Seminário sobre precarização e sistema de justiça conta com a participação de professores brasileiros e europeus na UERJ.
A Faculdade de Direito da UERJ recebeu, nos dias 24 e 25 de novembro, o Seminário “Precarização e sistema de justiça: entre Brasil e Portugal”, com a exposição, no primeiro dia, da prestigiada historiadora social portuguesa Raquel Varela, da Universidade Nova Lisboa. Raquel é uma das mais destacadas pesquisadoras da Revolução dos Cravos e voz crítica aos atuais processos de precarização do trabalho em Portugal em decorrência das políticas de ajuste fiscal e pressões da Troika sobre o país.
Dentre outros pontos, Varela expôs sobre o mito existente em Portugal segundo o qual a Constituição e a democracia representativa nasceram da Revolução e são o muro defensor do Estado Social e dos direitos sociais.
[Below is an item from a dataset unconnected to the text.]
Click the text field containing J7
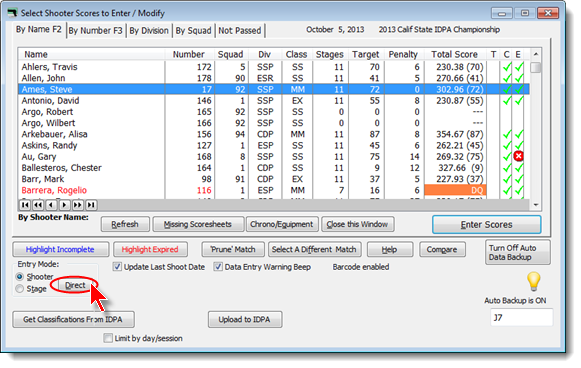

Afirmou se tratar de um mito porque, ao estudar cronologicamente os fatos, percebeu que muitos direitos existiam antes mesmo da Constituição. Concluiu também que a democracia representativa, ao contrário, significou o fim da Revolução dos Cravos, tendo sido uma verdadeira contra-revolução. Ressaltou, entretanto, que a Constituição do pacto social contra-revolucionário tornou-se hoje um importante obstáculo à intensificação da exploração do trabalho no país.
O debate em torno da exposição de Varela se seguiu com a relação desenvolvida por Guilherme Leite Gonçalves, entre os resultados apresentados pela professora portuguesa e a discussão levantada no último capítulo do livro Senhores e Caçadores, de Thompson. Segundo ele, a classe dominante necessitaria se legitimar permanentemente no poder para nele se manter, papel constituído, em última instância, pela forma jurídica. Ao ser percebido como autônomo, o direito poderia cumprir uma dupla função: de legitimar a classe dominante, mas também de restringi-la ao abrir um campo de conflito social a ser utilizado na luta de classe para impor limites, ainda que sempre parciais, à dominação.
Gustavo Siqueira, pesquisador em história do direito na UERJ expôs seu trabalho a respeito do direito de greve durante a Primeira República e o Estado Novo. Para Siqueira, há uma categoria de juristas chamada de “adaptáveis”. Esses seriam aqueles que se adéquam à posição oficial do Estado nos momentos de mudança. Eles fariam uso o argumento da lei como escudo, de forma que se tornam facilmente adaptáveis às ditaduras, por exemplo. Apontou que hipótese comum é a de que não teria havido greve durante o Estado Novo varguista no Brasil. Todavia, mediante o recurso à imprensa operária pôde-se perceber a ocorrência de diversos movimentos grevistas, mesmo quando estavam criminalizados. Ressaltou que, para fugirem da criminalização, mudava-se o rótulo do movimento, adotando-se o termo “paralisação” em vez de “greve”, e que em geral era sobre os comunistas, chamados “vermelhos”, que de fato recaía a repressão do Estado com maior intensidade. Movimentos não ligados aos comunistas possuíam maior liberdade, sob a prevalência do argumento da “cordialidade brasileira”, forte na época.
O segundo dia condensou as exposições do professor Guilherme Leite Gonçalves, do pesquisador alemão Heiner Flescher e do doutorando e juiz do trabalho em Portugal, Eduardo Petersen.
Gonçalves apresentou sua crítica ao predomínio do pensamento de matriz habermasiana nas faculdades de direito, apontando para a necessidade da retomada dos estudos sobre economia política e capitalismo nas abordagens dos estudiosos do direito.
A exposição de Flescher foi baseada em sua pesquisa de campo na Venezuela, tendo por foco as formas de resolução de conflito emergentes nas comunidades e associações de moradores e trabalhadores e sua interface com os poderes constituídos.
Petersen relatou o contexto atual de precarização das conquistas trabalhistas em Portugal, sendo pessimista quanto à existência de forças sociais capazes de apresentar resistência ao avanço neo-liberal no seu país. Nesse sentido, apontou o paralelo com o Brasil, pais no qual reconhece a atuação de atores políticos ainda capazes de apresentarem saídas alternativas para a crise econômica.
O seminário ainda contou com a presença do professor Alexandre Mendes, de alunos da graduação e da pós-graduação da Faculdade de Direito da UERJ. O Fórum Justiça esteve presente, tendo apoiado a realização desse evento.